** EXERCISE MATERIAL follows **

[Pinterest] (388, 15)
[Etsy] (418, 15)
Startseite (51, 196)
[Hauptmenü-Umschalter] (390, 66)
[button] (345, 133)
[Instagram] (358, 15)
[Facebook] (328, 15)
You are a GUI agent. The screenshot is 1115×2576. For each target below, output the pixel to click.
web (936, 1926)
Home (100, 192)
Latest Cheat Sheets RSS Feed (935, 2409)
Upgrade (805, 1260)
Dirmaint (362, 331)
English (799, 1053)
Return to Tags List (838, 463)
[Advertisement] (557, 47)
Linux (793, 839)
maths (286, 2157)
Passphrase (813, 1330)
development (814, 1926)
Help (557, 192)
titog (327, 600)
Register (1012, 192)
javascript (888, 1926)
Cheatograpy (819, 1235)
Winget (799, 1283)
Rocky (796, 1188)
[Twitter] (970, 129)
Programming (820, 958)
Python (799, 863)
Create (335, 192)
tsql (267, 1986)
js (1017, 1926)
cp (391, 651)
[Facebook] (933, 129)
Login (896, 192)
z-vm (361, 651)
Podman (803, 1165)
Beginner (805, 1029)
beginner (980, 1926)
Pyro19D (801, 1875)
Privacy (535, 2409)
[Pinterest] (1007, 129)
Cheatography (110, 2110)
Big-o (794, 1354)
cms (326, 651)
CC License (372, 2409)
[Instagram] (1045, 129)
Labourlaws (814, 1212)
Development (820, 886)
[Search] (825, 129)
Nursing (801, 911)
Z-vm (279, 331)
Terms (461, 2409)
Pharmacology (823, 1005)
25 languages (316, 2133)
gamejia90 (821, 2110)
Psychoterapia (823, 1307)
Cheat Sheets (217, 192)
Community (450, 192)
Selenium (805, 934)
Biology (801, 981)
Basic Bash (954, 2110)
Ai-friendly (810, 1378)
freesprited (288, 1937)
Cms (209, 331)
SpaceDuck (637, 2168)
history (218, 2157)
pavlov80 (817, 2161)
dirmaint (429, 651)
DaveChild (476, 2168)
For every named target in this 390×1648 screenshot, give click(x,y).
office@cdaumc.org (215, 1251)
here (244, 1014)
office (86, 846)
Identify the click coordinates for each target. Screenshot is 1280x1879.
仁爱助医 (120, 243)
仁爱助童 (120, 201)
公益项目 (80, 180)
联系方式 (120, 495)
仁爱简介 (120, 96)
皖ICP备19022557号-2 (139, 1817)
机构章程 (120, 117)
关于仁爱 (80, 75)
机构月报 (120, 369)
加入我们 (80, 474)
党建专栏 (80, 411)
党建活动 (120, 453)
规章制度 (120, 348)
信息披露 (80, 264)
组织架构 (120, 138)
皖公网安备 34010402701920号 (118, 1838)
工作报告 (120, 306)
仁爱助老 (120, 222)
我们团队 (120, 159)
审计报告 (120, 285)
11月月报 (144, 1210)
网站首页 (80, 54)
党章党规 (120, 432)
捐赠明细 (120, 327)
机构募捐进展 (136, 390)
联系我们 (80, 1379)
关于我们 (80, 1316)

** End of EXERCISE MATERIAL **

■ **REQUIREMENT**: Reproduce the entries exactly, starting at their first line and stopping after the line with "Labourlaws (814, 1212)".

■ **REPLY TO THE TASK**:
[Pinterest] (388, 15)
[Etsy] (418, 15)
Startseite (51, 196)
[Hauptmenü-Umschalter] (390, 66)
[button] (345, 133)
[Instagram] (358, 15)
[Facebook] (328, 15)
You are a GUI agent. The screenshot is 1115×2576. For each target below, output the pixel to click.
web (936, 1926)
Home (100, 192)
Latest Cheat Sheets RSS Feed (935, 2409)
Upgrade (805, 1260)
Dirmaint (362, 331)
English (799, 1053)
Return to Tags List (838, 463)
[Advertisement] (557, 47)
Linux (793, 839)
maths (286, 2157)
Passphrase (813, 1330)
development (814, 1926)
Help (557, 192)
titog (327, 600)
Register (1012, 192)
javascript (888, 1926)
Cheatograpy (819, 1235)
Winget (799, 1283)
Rocky (796, 1188)
[Twitter] (970, 129)
Programming (820, 958)
Python (799, 863)
Create (335, 192)
tsql (267, 1986)
js (1017, 1926)
cp (391, 651)
[Facebook] (933, 129)
Login (896, 192)
z-vm (361, 651)
Podman (803, 1165)
Beginner (805, 1029)
beginner (980, 1926)
Pyro19D (801, 1875)
Privacy (535, 2409)
[Pinterest] (1007, 129)
Cheatography (110, 2110)
Big-o (794, 1354)
cms (326, 651)
CC License (372, 2409)
[Instagram] (1045, 129)
Labourlaws (814, 1212)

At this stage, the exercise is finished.